People in the WRAG are currently paid nearly £30 per week more than people on Job Seekers Allowance, JSA, and slightly less than people in the Support Group. From April 2017, new ESA claimants placed in the WRAG group will be paid at the JSA rate.
The Government argues that this current system is not working, and that too few people are moving from WRAG to employment, only 90,000 between 2010 and 2015, because of what they see as a perverse financial incentive.
Based on our extensive experience of working with people applying for ESA, seAp Advocacy has a number of concerns about this change.
People in the Work Related Activity Group are not fit for work. They have passed through a strict Work Capability Assessment to qualify for ESA. Their primary need is for their health to improve, not for financial incentives to work. To get a sense of the hurdles a person has to jump over get into the WRAG, see our new website, here, which contains examples of the questions that get asked during the assessment process.
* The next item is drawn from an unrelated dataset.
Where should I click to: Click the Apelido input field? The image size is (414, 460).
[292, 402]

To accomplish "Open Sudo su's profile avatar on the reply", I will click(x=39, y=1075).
It’s also not just people who might get back to work at some point in the future who are in the WRAG. The nature of the Work Capability Assessment means that the group contains people with progressive conditions, who are not going to get better, but who do not yet, quite, qualify for the Support Group.
People on ESA are paid more than those on JSA because they are likely to be out of work for longer and because they are likely to face a number of higher daily living costs related to their health condition/disability. People hit by the proposed change will face an income drop of £1,500 per year in a situation in which they may already be in poverty, and in which they have little way of increasing their income.
seAp is not aware of evidence that cutting the amount of money paid to people in the WRAG will encourage anyone back to work. In fact, the change may create its own perverse incentives. People will be even keener to be placed in the Support Group rather than the WRAG, and even less likely to undertake any activity, for example voluntary work, which might place them at risk of being put into the WRAG.
What’s more, since the introduction of ESA, assessors and DWP decision makers have placed fewer and fewer people in the WRAG, as they have become more aware of the risks to health that inappropriate placement in this group may cause. This trend is likely to continue inn a situation in which they are aware that any people they place in the WRAG will also receive less cash.
The Government rejected amendments to the Welfare Reform and Work Bill relating to these proposals that were put forward in the Commons. seAp hopes that members of the Lords will propose their own amendments, and that the Government will consider them positively if they do.
About seAp’s Work on Benefits.
seAp, one of the UK’s leading advocacy organisations, is delivering two major pieces of work with people claiming ESA and Personal Independence Payment, PIP, the benefit for working age people with disabilities or long term health conditions, which is also reached through an assessment process.
seAp advocates in Hastings, East Sussex are accompanying claimants within assessments, helping them communicate to assessors about their situation, providing moral and psychological support and information, reducing the stress involved, and helping them to receive an appropriate outcome.
seAp are about to launch two websites, aimed at people going through the assessment processes for ESA and PIP. These are designed to give people information about the benefits they are applying for, help them understand the questions they will be asked, help them prepare for assessments, and assist them get an appropriate result. The beta, final draft, versions are here and here. Please feel free to visit them to get more information about the benefits, and to take a look at some of the questions which get asked at the assessments, for yourself. The websites have been funded by the Legal Education Foundation and Comic Relief.
Some statistics about ESA.
2,341,350 people were claiming ESA across the UK in May 2015, the latest month for which figures are available. 1,316,180 of those were in the Support Group, 476,500 in the WRAG, the remainder were in the process of having their case assessed.
ESA is claimed by:
- 1,125,370 people with a primary health condition relating to ‘mental and behavioural’ conditions, 48.1% of the total.
- 320,100 people with a primary health condition relating to ‘musculo-skeletal’ problems, 13.7% of the total.
- 145,980 people with a primary health condition relating to ‘diseases of the nervous system’, 6.2% of the total.
- 144,430 people with a primary health condition relating to ‘diseases of the circulatory and respiratory system’, 6.2% of the total.
- 115,990 people with a primary health condition relating to the results of ‘injury, poisoning and other external’ problems, 5.0% of the total.
- 489,480 people with a primary health condition relating to ‘musculo-skeletal’ problems, 20.9% of the total.